> _WORK TO COMPLETE_
Find every line below that contains the word "Toggle" and copy it out.

> _Stored data_
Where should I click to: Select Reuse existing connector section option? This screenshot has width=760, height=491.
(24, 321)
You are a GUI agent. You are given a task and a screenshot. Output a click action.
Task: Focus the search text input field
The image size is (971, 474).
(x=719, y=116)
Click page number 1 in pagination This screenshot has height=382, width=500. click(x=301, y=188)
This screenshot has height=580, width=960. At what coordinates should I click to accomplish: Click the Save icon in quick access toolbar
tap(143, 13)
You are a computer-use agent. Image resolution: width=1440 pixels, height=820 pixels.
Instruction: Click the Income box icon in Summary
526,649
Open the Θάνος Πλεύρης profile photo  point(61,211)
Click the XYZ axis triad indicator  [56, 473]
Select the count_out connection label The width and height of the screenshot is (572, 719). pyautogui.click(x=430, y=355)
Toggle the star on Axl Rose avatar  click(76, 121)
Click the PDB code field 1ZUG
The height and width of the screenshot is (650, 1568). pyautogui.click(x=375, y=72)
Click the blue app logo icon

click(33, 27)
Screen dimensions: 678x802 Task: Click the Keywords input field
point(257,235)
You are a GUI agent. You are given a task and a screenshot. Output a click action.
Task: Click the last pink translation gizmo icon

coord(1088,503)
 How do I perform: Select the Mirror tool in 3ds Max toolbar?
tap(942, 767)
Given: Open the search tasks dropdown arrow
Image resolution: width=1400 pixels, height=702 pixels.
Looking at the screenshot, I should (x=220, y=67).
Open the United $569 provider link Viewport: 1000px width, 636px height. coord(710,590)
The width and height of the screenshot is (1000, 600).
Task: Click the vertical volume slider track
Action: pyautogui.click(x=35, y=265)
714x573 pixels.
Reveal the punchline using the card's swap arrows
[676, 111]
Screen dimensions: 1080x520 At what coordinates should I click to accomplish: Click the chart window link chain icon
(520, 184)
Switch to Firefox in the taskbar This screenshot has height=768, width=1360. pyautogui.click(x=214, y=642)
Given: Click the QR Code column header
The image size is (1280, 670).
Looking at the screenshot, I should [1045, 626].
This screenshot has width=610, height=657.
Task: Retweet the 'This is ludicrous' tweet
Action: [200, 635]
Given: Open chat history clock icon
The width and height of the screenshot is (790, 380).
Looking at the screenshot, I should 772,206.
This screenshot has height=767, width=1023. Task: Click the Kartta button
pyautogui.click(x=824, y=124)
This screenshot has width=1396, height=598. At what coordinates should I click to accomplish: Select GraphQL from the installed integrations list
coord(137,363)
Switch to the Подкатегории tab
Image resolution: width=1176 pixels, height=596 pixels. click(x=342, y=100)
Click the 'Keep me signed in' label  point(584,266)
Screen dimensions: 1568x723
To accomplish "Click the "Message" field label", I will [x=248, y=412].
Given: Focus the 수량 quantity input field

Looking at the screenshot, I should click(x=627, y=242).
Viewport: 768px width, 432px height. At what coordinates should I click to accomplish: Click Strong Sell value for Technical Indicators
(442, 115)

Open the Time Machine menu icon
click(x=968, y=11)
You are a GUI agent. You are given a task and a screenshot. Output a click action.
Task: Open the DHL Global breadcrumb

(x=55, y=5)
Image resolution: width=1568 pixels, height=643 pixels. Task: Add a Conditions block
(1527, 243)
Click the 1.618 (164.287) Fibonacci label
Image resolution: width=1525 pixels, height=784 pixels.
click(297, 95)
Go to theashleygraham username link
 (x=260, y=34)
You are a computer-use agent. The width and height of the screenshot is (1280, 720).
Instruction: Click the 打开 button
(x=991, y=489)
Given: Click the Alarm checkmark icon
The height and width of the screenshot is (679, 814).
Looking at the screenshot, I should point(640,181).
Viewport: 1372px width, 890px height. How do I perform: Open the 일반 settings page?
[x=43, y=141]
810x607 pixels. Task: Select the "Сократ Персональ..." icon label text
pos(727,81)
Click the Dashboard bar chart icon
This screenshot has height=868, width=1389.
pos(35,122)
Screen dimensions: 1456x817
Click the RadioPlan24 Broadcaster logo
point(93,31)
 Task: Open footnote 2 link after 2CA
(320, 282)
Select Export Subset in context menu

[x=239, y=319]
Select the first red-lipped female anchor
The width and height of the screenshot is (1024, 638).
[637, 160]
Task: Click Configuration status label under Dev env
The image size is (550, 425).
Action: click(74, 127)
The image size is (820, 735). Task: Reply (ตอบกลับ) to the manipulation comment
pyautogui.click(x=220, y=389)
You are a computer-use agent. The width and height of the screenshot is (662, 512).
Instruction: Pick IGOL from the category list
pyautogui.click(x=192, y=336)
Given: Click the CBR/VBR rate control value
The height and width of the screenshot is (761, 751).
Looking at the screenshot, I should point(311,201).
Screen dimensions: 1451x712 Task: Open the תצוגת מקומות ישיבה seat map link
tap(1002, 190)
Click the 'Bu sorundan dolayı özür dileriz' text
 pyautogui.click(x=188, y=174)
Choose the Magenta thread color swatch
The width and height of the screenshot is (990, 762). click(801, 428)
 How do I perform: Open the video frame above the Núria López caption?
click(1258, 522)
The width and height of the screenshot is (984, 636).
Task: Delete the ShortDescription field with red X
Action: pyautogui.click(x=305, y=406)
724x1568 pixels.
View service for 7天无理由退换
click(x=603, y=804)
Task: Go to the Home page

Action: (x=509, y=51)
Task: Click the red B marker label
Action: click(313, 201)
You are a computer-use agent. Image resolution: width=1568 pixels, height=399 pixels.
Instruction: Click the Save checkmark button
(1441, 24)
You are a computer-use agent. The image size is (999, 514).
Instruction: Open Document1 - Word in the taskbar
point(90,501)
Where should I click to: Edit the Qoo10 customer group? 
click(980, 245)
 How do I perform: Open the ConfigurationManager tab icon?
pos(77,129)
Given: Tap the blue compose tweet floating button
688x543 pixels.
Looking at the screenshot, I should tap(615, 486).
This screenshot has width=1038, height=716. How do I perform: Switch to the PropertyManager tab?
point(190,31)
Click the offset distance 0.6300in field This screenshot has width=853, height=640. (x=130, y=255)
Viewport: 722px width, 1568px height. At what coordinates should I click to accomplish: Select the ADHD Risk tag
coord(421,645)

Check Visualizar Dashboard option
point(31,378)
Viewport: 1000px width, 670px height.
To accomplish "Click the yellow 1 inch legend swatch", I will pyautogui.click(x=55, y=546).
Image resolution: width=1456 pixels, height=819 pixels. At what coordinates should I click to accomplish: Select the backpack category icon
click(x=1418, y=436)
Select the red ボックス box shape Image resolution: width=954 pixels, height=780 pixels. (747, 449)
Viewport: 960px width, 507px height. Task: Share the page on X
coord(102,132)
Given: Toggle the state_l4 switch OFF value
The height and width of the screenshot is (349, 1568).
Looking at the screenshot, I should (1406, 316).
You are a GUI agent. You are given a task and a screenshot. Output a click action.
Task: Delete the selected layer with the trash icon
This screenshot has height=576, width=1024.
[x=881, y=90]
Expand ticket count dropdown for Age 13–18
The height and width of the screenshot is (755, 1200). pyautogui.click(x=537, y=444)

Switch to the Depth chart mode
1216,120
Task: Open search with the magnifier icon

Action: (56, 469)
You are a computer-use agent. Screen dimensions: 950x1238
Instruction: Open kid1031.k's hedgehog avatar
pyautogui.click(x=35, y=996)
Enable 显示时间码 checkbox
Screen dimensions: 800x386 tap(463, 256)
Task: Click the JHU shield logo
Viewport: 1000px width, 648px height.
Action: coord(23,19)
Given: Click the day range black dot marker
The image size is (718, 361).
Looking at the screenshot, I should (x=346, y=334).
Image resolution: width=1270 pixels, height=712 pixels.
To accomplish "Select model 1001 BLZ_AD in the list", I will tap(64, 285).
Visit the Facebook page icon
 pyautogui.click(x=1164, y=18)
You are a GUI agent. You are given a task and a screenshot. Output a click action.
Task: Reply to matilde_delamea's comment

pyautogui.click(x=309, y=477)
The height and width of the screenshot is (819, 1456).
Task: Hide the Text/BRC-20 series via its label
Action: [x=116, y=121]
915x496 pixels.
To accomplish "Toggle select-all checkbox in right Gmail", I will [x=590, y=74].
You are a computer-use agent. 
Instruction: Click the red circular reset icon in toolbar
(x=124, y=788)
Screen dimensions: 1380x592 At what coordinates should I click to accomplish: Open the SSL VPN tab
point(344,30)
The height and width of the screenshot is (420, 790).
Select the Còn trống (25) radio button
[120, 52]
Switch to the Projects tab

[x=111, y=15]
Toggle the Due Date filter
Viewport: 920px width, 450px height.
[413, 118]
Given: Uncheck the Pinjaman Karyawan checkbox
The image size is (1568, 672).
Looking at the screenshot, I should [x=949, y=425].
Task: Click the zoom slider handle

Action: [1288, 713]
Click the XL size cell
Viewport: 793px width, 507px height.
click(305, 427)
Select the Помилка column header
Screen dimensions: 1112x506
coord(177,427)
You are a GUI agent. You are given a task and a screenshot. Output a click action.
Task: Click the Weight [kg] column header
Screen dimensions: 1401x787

> _RESPONSE AREA_
Toggle the star on Axl Rose avatar  click(76, 121)
Given: Toggle the state_l4 switch OFF value
To accomplish "Toggle select-all checkbox in right Gmail", I will [x=590, y=74].
Toggle the Due Date filter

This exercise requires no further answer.